++++ Record set ++++
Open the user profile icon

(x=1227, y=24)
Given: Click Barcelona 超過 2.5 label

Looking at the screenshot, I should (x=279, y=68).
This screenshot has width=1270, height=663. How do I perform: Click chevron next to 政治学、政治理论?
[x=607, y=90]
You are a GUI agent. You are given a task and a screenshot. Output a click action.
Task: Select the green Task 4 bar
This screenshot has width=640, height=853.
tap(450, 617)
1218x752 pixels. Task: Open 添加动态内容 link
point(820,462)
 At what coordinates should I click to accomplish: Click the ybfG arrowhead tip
++++
**What the task requires**
Lay out every line of the records above as a numbered list, leaving out the blank lines.

**Written reply**
1. Open the user profile icon
2. (x=1227, y=24)
3. Given: Click Barcelona 超過 2.5 label
4. Looking at the screenshot, I should (x=279, y=68).
5. This screenshot has width=1270, height=663. How do I perform: Click chevron next to 政治学、政治理论?
6. [x=607, y=90]
7. You are a GUI agent. You are given a task and a screenshot. Output a click action.
8. Task: Select the green Task 4 bar
9. This screenshot has width=640, height=853.
10. tap(450, 617)
11. 1218x752 pixels. Task: Open 添加动态内容 link
12. point(820,462)
13.  At what coordinates should I click to accomplish: Click the ybfG arrowhead tip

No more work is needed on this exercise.